[Start of AVAILABLE DATA]

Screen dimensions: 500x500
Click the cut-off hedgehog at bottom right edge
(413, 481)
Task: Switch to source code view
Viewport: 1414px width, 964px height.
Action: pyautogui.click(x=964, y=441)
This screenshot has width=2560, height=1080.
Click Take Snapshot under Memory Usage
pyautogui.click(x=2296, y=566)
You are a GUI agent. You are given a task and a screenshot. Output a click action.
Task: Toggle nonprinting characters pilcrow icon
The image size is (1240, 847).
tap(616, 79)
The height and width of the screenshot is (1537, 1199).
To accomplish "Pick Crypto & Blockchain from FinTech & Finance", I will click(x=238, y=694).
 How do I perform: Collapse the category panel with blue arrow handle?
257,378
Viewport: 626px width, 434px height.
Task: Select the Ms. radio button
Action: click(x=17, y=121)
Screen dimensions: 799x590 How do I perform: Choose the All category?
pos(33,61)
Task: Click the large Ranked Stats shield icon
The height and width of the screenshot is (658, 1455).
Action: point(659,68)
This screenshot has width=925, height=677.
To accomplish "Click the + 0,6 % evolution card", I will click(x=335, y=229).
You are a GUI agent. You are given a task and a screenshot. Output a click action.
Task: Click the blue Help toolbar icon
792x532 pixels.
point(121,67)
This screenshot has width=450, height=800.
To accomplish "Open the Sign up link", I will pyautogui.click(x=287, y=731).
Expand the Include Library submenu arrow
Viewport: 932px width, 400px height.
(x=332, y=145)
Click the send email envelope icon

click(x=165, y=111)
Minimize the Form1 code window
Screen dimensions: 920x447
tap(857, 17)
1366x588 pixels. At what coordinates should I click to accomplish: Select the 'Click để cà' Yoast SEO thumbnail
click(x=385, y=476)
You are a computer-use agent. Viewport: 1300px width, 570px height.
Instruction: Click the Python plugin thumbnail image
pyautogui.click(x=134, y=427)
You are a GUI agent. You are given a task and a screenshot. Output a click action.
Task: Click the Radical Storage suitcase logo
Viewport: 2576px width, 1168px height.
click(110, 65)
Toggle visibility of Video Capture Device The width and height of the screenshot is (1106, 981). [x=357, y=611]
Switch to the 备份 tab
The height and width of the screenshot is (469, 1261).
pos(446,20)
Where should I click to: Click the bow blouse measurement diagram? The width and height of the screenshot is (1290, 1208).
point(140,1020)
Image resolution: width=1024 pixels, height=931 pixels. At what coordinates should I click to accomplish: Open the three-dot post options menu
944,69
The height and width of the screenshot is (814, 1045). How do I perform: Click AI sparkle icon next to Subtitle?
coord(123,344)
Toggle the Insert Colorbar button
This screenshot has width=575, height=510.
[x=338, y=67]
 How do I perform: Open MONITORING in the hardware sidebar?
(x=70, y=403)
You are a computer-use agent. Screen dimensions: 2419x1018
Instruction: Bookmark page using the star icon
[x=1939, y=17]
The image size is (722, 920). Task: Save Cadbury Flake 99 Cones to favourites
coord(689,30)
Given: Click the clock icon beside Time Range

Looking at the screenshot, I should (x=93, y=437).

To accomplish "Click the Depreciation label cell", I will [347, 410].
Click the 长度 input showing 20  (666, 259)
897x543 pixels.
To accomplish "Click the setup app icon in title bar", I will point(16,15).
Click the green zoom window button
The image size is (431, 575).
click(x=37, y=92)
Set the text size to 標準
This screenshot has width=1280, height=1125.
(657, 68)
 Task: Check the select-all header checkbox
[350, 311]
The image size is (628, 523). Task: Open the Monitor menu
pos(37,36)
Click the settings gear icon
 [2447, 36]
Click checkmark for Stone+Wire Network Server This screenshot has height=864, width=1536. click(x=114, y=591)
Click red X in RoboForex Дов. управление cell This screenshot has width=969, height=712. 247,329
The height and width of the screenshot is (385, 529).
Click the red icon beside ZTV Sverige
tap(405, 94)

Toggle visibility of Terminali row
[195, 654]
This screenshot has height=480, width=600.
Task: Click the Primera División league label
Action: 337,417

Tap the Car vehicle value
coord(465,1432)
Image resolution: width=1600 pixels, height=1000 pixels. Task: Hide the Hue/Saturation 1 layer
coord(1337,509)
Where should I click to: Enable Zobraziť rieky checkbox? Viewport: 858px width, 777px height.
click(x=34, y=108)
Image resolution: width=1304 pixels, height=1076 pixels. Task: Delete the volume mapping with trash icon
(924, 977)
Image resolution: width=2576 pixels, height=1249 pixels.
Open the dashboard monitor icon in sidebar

[End of AVAILABLE DATA]

• _EXERCISE GOAL_
Repeat all of the entries above line for line, without changing a single character.

• _IN RESPONSE_
Screen dimensions: 500x500
Click the cut-off hedgehog at bottom right edge
(413, 481)
Task: Switch to source code view
Viewport: 1414px width, 964px height.
Action: pyautogui.click(x=964, y=441)
This screenshot has width=2560, height=1080.
Click Take Snapshot under Memory Usage
pyautogui.click(x=2296, y=566)
You are a GUI agent. You are given a task and a screenshot. Output a click action.
Task: Toggle nonprinting characters pilcrow icon
The image size is (1240, 847).
tap(616, 79)
The height and width of the screenshot is (1537, 1199).
To accomplish "Pick Crypto & Blockchain from FinTech & Finance", I will click(x=238, y=694).
 How do I perform: Collapse the category panel with blue arrow handle?
257,378
Viewport: 626px width, 434px height.
Task: Select the Ms. radio button
Action: click(x=17, y=121)
Screen dimensions: 799x590 How do I perform: Choose the All category?
pos(33,61)
Task: Click the large Ranked Stats shield icon
The height and width of the screenshot is (658, 1455).
Action: point(659,68)
This screenshot has width=925, height=677.
To accomplish "Click the + 0,6 % evolution card", I will click(x=335, y=229).
You are a GUI agent. You are given a task and a screenshot. Output a click action.
Task: Click the blue Help toolbar icon
792x532 pixels.
point(121,67)
This screenshot has width=450, height=800.
To accomplish "Open the Sign up link", I will pyautogui.click(x=287, y=731).
Expand the Include Library submenu arrow
Viewport: 932px width, 400px height.
(x=332, y=145)
Click the send email envelope icon

click(x=165, y=111)
Minimize the Form1 code window
Screen dimensions: 920x447
tap(857, 17)
1366x588 pixels. At what coordinates should I click to accomplish: Select the 'Click để cà' Yoast SEO thumbnail
click(x=385, y=476)
You are a computer-use agent. Viewport: 1300px width, 570px height.
Instruction: Click the Python plugin thumbnail image
pyautogui.click(x=134, y=427)
You are a GUI agent. You are given a task and a screenshot. Output a click action.
Task: Click the Radical Storage suitcase logo
Viewport: 2576px width, 1168px height.
click(110, 65)
Toggle visibility of Video Capture Device The width and height of the screenshot is (1106, 981). [x=357, y=611]
Switch to the 备份 tab
The height and width of the screenshot is (469, 1261).
pos(446,20)
Where should I click to: Click the bow blouse measurement diagram? The width and height of the screenshot is (1290, 1208).
point(140,1020)
Image resolution: width=1024 pixels, height=931 pixels. At what coordinates should I click to accomplish: Open the three-dot post options menu
944,69
The height and width of the screenshot is (814, 1045). How do I perform: Click AI sparkle icon next to Subtitle?
coord(123,344)
Toggle the Insert Colorbar button
This screenshot has width=575, height=510.
[x=338, y=67]
 How do I perform: Open MONITORING in the hardware sidebar?
(x=70, y=403)
You are a computer-use agent. Screen dimensions: 2419x1018
Instruction: Bookmark page using the star icon
[x=1939, y=17]
The image size is (722, 920). Task: Save Cadbury Flake 99 Cones to favourites
coord(689,30)
Given: Click the clock icon beside Time Range

Looking at the screenshot, I should (x=93, y=437).

To accomplish "Click the Depreciation label cell", I will [347, 410].
Click the 长度 input showing 20  (666, 259)
897x543 pixels.
To accomplish "Click the setup app icon in title bar", I will point(16,15).
Click the green zoom window button
The image size is (431, 575).
click(x=37, y=92)
Set the text size to 標準
This screenshot has width=1280, height=1125.
(657, 68)
 Task: Check the select-all header checkbox
[350, 311]
The image size is (628, 523). Task: Open the Monitor menu
pos(37,36)
Click the settings gear icon
 [2447, 36]
Click checkmark for Stone+Wire Network Server This screenshot has height=864, width=1536. click(x=114, y=591)
Click red X in RoboForex Дов. управление cell This screenshot has width=969, height=712. 247,329
The height and width of the screenshot is (385, 529).
Click the red icon beside ZTV Sverige
tap(405, 94)

Toggle visibility of Terminali row
[195, 654]
This screenshot has height=480, width=600.
Task: Click the Primera División league label
Action: 337,417

Tap the Car vehicle value
coord(465,1432)
Image resolution: width=1600 pixels, height=1000 pixels. Task: Hide the Hue/Saturation 1 layer
coord(1337,509)
Where should I click to: Enable Zobraziť rieky checkbox? Viewport: 858px width, 777px height.
click(x=34, y=108)
Image resolution: width=1304 pixels, height=1076 pixels. Task: Delete the volume mapping with trash icon
(924, 977)
Image resolution: width=2576 pixels, height=1249 pixels.
Open the dashboard monitor icon in sidebar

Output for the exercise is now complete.